Jorge Fernando Perdomo, presidente de la Dimayor, ya puso la piedra en el ojo al decir que si mínimamente Huila no cuenta con luminarias para el próximo torneo, tendrá que irse a jugar a otra ciudad. Se nota que acusa presión. A pesar de eso el presidente del Huila, Juan Carlos Patarroyo, sigue haciendo peripecias administrativas para no dejar caer el equipo, poniéndole trampas a la razón y apostando el corazón en su afán de conservarlo tanto en la categoría como en su sede natural. Patarroyo se ha convertido en la ” voz que clama en el desierto ” entre los demás presidentes de los clubes en Colombia donde solo escucha el eco de la insolidaridad.

Dicen que la plañidera más sonora es Millonarios, equipo que en su última visita a Neiva afrentó a los opitas al negarse entrar al camerino al término del primer tiempo por considerar el vestuario indigno de su alcurnia. Antes del partido sus directivas habían enviado una avanzada haciéndole un grosero peritazgo a cada recoveco del estadio y de la cancha. Pero se supone que es entendible: Millos es un pez grande, grandeza solo consignada en los anaqueles de su historia, porque jugando es un tiro al aire. Como el elenco embajador hay otros peces de su tamaño merodeando hambrientos, lanzando dentelladas a la tienda huilense.

Para muchos es inhumano jugar en Neiva por la alta temperatura y las incómodas instalaciones. Lo primero es solo un ardid retórico propio de quejosos. Si así fuera, todos los colombianos tendríamos que darle la razón a los equipos que protestan jugar eliminatorias en el estadio Metropolitano de Barranquilla. Ahí subyace un dejo de doble moral. Lo segundo es discutible. Se han construido un par de camerinos, que si bien no gozan de la pompa y el boato que los equipos de rancio abolengo están acostumbrados disfrutar, tampoco son una mazmorra. Aparte de eso, la cancha donde en definitiva tienen que hablar los jugadores de “excelso linaje” está en perfectas condiciones, Sin el mínimo reparo. Patarroyo ha expresado que si estuviera en sus manos, firmaría jugar los próximos cinco años en horario nocturno. Eso posibilitaría un rédito en taquillas, que aunque menor, a un ‘mendigo’ siempre le llega bien”. No fue Huila el que conspiró contra los focos de iluminación ni atentó contra las graderías, ni se inventó un estadio decrépito y menos un remedio con tan perjudiciales efectos colaterales”.
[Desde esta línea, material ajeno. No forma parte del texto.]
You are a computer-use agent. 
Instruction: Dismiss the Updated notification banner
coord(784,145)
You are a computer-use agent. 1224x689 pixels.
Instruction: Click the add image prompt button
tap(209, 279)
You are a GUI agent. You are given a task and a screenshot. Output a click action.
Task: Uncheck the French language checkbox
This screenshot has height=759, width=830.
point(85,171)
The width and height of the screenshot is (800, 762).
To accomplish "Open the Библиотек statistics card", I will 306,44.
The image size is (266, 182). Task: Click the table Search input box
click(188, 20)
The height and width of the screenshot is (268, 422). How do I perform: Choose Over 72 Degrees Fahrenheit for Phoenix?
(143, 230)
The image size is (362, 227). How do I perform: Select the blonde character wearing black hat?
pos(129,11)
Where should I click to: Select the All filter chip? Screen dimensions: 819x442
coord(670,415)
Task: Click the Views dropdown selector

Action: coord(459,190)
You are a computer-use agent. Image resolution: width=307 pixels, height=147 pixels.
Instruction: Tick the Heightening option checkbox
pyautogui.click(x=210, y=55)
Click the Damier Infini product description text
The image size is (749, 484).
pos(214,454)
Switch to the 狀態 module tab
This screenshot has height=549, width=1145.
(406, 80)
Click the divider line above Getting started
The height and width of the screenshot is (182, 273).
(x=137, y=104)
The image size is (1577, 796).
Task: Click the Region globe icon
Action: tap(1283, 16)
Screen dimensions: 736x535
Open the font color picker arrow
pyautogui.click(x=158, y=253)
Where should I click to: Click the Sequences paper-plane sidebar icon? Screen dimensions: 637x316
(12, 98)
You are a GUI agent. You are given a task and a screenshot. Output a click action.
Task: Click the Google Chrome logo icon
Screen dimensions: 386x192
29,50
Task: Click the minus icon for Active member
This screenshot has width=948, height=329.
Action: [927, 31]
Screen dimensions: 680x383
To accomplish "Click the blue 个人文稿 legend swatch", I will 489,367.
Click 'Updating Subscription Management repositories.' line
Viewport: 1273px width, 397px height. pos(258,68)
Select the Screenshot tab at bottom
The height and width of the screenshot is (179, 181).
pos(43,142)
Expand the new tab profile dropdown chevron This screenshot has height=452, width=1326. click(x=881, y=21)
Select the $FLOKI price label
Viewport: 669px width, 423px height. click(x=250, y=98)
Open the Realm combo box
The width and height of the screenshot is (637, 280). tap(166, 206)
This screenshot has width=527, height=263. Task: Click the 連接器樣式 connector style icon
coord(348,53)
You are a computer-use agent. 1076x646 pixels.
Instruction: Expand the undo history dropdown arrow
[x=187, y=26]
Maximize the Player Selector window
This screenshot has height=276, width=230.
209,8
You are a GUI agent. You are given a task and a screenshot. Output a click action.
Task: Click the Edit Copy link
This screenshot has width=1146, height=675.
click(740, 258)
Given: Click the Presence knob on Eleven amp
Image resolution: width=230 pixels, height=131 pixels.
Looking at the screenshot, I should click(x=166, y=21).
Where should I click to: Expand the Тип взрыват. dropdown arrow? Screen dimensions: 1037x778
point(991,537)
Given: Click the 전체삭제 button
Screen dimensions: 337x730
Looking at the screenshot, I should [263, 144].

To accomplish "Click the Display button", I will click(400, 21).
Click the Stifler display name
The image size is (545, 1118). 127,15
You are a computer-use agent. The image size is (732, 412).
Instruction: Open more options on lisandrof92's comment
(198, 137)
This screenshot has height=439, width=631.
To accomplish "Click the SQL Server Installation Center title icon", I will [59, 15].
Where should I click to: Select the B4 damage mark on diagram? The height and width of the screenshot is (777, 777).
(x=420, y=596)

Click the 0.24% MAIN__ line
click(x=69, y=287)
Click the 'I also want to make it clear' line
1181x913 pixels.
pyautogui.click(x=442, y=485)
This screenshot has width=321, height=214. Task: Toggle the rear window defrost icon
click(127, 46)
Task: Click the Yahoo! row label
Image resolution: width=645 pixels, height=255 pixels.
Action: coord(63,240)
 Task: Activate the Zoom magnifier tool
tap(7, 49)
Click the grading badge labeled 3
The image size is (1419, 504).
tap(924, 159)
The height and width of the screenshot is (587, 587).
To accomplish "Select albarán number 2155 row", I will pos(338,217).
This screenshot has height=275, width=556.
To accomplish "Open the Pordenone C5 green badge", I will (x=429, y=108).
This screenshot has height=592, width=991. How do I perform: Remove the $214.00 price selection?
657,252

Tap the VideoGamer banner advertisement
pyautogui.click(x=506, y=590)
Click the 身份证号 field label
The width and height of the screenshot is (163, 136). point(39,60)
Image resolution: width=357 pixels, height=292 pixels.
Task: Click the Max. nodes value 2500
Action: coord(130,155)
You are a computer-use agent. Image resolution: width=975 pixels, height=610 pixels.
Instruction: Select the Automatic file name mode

En la temporada anterior cuando Huila en su periplo de judío errante ofició como locatario en Armenia —también lo hizo en el Peña Duque de Girardot— daba grima profunda y entrañable vergüenza ver solo tres hinchas que ingresaban pagando al escenario. Cuando se vislumbró la posibilidad de reparar en algún modo las maltrechas finanzas recibiendo a Nacional y a América en Armenia la policía se “aculilló” y prefirió ser obsecuente con las hinchadas que violentan el fútbol. Nadie dijo nada. Ni Dimayor ni ningún pez grande. Los chicos ni siquiera carraspean. Contrario a eso fue lo sucedido con Barón Rojo, la recalcitrante hinchada americana que amenazó La Paz con la visita del Cali a Tuluá en el propio Pascual Guerrero. Entonces sí se levantaron todas las voces. Todas. Dimayor, dirigencia, autoridades y periodismo en general. Todos unidos a ultranza en un preclaro testimonio de solidaridad en contra de los violentos y a favor de Tuluá.

Cuando las vicisitudes solo se sienten en la propia espalda y se es “pez chico” como en el caso de Huila, es fácil tomar un micrófono y apostatar de la verdad, diciendo lo primero que la torpe imaginación ordene. pero tampoco deja de ser cómodo para la dirigencia hipócrita ignorar los esfuerzos de unos o de otros, amén del periscopio con el que se quiera mirar.

Hablar de peces es un tema susceptible de sabia aplicabilidad. Está claro que el pez grande se come al chico. Y en el caso de comentarios tan vagos e imprecisos como el de Casales y sus actores de reparto, se podría decir que el pez muere por la boca, pero también, que solo los peces muertos siguen la corriente.